## Exercise details
In the records below, the line with "You are a computer-use" and every line after it must be written out exactly; no pictures belong in the result.

## Data
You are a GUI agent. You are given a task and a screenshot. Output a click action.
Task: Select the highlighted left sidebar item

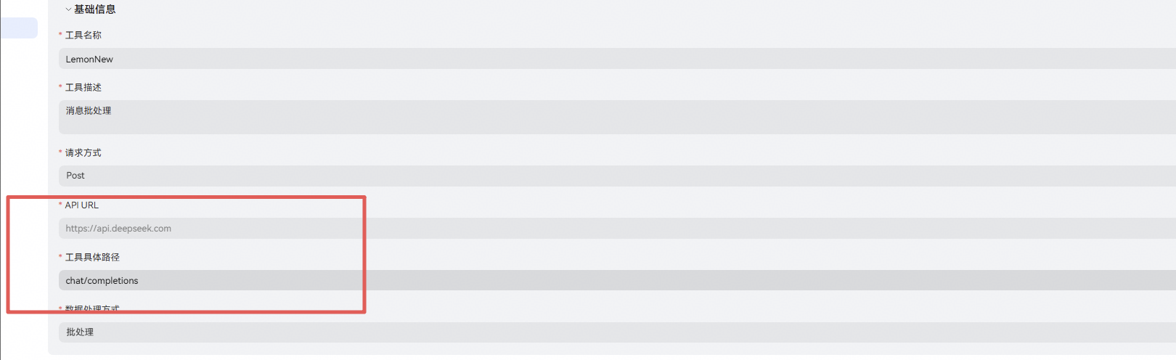(x=19, y=28)

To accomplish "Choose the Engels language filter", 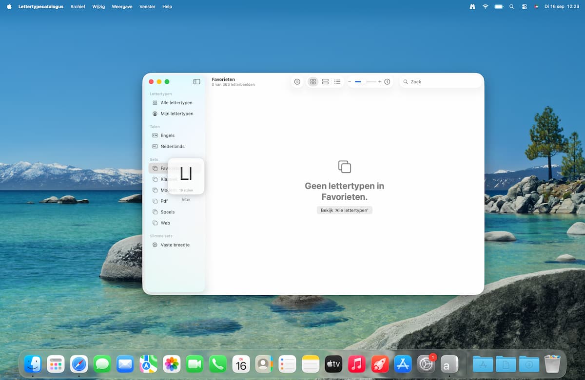I will [167, 135].
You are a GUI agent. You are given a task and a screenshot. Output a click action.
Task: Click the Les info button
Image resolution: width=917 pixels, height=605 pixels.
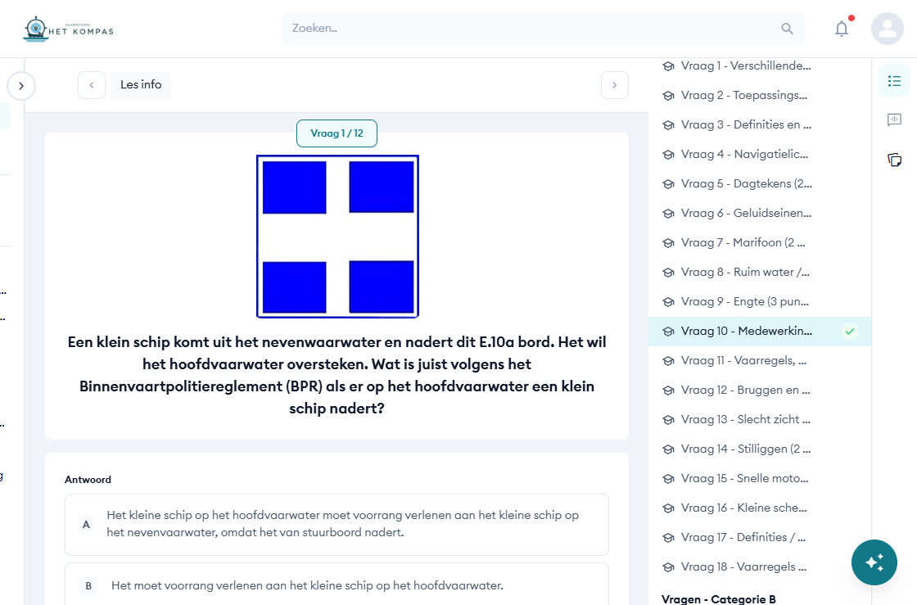(140, 84)
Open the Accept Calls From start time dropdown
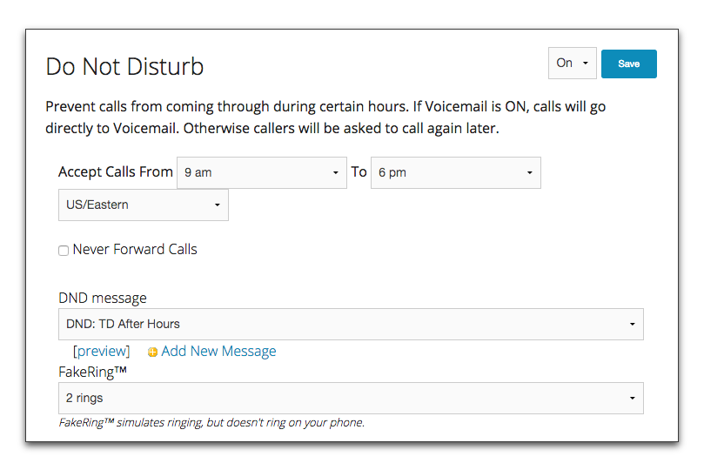Screen dimensions: 704x470 coord(262,173)
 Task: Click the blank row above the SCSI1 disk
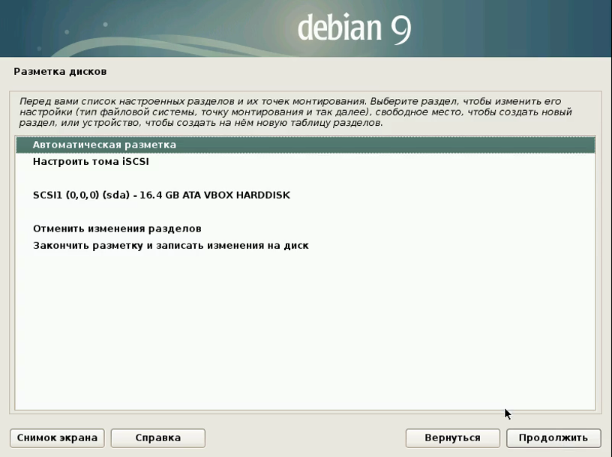(x=300, y=178)
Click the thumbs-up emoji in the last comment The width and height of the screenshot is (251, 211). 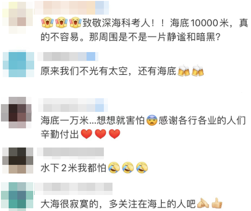[x=217, y=203]
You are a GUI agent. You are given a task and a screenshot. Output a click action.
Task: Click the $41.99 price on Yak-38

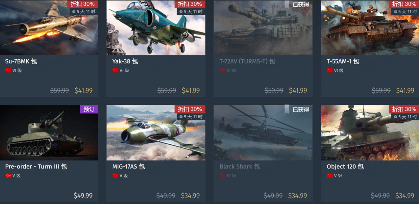click(x=191, y=90)
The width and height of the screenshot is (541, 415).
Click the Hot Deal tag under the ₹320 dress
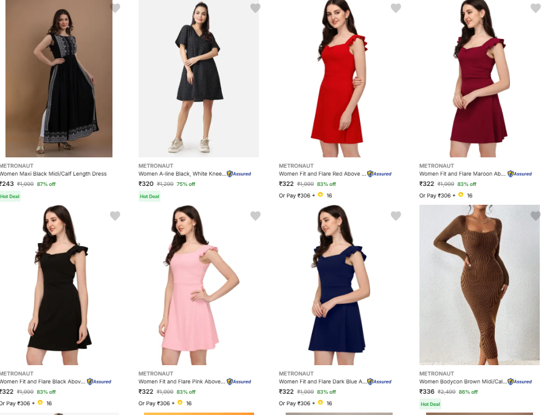click(150, 196)
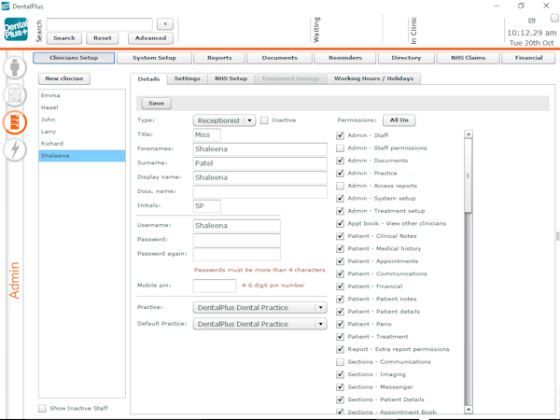Tick the Inactive checkbox
The height and width of the screenshot is (420, 560).
pos(264,120)
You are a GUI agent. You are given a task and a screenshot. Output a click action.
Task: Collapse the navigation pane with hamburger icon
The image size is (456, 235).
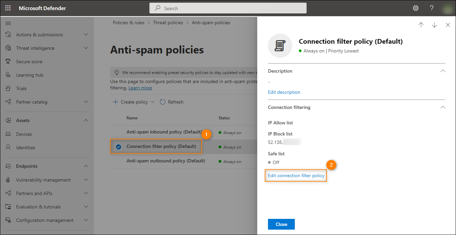8,23

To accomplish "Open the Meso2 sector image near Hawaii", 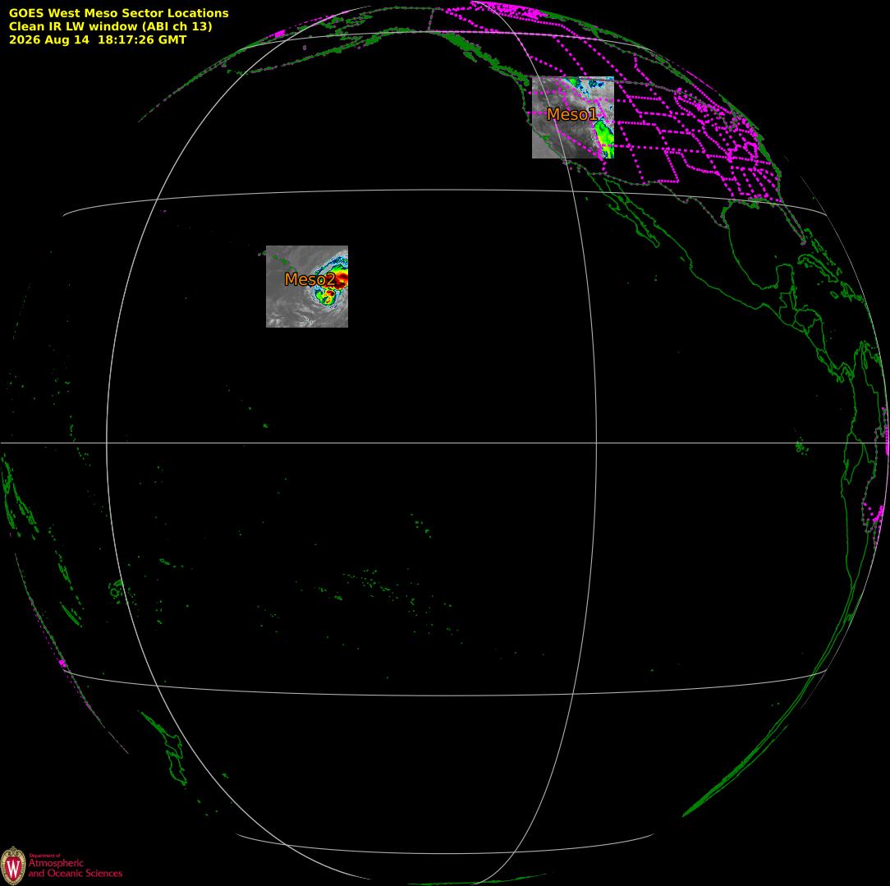I will [x=307, y=287].
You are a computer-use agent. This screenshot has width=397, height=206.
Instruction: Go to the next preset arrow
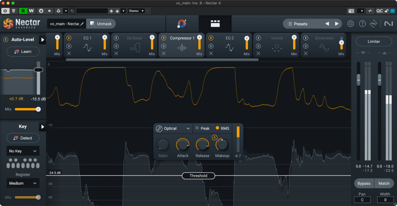(x=337, y=24)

## Your response
You are a computer-use agent. This screenshot has width=397, height=206.
Instruction: Go to the next preset arrow
(x=337, y=24)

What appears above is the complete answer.